Earlier this week, I led a panel discussion on "Access, Privacy and Information Risk" for the iSchool's iAffiliates Day, held this year most appropriately at the downtown branch of the Seattle Public Library.  My panelists were high bandwidth and compelling -- Jim Loter, who is the director of IT for the library; Bryce Newell, working on his PhD in the iSchool, who discussed his work with body cameras, public disclosure and Washington State Law; and Aaron Weller, director of privacy and security in the Pacific Northwest for PriceWaterhouseCoopers.  You know that it has gone well by the count of hands in the air to ask questions.

Now I'm getting ready for another kind of thrill -- today's guest speaker in my advanced risk seminar is Mike Howard, Chief of Security at Microsoft.  He's had at least two other professional careers before he arrived at Microsoft, and they play continuously into the work he does globally now.  He is a well-known and respected speaker inside and outside security circles on topics of leadership and policy.

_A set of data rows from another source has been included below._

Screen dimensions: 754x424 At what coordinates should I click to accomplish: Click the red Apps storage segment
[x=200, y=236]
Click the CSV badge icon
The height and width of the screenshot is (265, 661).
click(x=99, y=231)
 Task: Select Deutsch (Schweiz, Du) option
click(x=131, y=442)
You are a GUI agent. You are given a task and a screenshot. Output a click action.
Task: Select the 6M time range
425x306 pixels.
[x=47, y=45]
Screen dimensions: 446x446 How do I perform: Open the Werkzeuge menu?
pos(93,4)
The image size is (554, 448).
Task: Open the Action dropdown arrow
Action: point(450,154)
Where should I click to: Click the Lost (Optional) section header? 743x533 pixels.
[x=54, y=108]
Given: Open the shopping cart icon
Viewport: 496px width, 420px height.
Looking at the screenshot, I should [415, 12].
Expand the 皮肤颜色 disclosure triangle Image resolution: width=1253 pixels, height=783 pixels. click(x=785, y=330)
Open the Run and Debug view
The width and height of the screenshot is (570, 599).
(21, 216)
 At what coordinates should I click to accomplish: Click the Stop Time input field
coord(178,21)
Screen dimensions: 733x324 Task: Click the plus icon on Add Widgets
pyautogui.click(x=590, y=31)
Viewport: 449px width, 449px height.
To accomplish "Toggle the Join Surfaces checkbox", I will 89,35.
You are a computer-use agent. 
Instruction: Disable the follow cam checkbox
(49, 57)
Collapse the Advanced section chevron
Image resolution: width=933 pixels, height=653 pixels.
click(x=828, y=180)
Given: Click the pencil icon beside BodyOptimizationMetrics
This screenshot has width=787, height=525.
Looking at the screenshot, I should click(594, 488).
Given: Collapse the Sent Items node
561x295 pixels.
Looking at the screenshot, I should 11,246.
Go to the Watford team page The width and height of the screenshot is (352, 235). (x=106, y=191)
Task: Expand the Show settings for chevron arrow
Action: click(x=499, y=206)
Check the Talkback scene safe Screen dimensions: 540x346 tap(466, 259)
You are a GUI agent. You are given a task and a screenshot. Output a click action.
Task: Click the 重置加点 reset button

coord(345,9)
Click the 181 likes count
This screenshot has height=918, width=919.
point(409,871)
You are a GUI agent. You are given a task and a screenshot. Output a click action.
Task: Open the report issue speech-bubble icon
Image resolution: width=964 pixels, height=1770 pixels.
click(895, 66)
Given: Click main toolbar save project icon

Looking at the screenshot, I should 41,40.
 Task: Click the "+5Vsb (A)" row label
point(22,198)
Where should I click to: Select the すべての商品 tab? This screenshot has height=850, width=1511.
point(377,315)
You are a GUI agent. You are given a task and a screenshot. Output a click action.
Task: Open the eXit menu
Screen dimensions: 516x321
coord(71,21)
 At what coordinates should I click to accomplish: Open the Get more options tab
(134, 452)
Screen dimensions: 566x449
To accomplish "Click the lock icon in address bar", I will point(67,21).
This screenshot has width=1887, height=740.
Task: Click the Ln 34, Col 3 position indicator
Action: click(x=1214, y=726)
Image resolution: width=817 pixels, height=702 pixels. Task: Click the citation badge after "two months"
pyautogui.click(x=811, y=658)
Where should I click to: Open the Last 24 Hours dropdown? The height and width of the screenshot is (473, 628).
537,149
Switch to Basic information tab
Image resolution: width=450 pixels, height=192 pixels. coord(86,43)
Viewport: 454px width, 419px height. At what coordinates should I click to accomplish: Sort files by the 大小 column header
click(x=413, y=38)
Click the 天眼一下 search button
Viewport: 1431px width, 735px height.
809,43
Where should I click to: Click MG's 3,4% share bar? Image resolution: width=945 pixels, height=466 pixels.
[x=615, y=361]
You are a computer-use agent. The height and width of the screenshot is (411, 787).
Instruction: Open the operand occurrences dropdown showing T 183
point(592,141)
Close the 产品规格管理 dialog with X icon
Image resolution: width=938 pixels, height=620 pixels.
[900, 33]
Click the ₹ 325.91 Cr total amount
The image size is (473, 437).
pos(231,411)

"In the zone."  "Doing what you love."  Both good recipes for cortisol reduction.  Find those bright spots.

Thursday, April 16, 2015

Keeping It New

One of the challenges I face in teaching carries some risk.  That's the challenge of keeping the content refreshed, and bringing the same level of excitement each time I teach the course.  I first taught each of my operational risk courses as "special topics," and have been teaching them as permanent electives for a couple of years now.  Each of the courses lends itself to updates in the reading material, especially based on recent or current events.

But for the students the challenge is in learning how to have a conversation about certain types of risk, how to make an individual assessment and then provide recommendations for a course of action.  We use a couple of different kinds of skills in class:  discussion among peers, facilitated discussions, presentation by example (myself, themselves, and our guest speakers); and writing for an executive audience.

Along the way, we've had to deal with what it means to be present and contributing in class as a seminar member.  I ask that students listen respectfully, with their laptops turned off, to the presentations.  There are so many challenges for their attention, or for my own, that many of us who teach have reverted to showing them studies of how much more effective it is to take notes by hand rather than on the computer -- assuming that what you were doing was taking notes rather than (for example) checking Facebook or Twitter.

There is so much pressure on students to do well that I think it's also important to stop and smell the roses along the way when you can.  Today we're discussing a variety of articles,  including several that purport to explain behavior, of both rogues and executives.  What happens to the calm, rational process of decision making when you are under pressure?  Do you take bigger risks or do you take the most cautious approach?  I think you'd be surprised at what some of the studies say.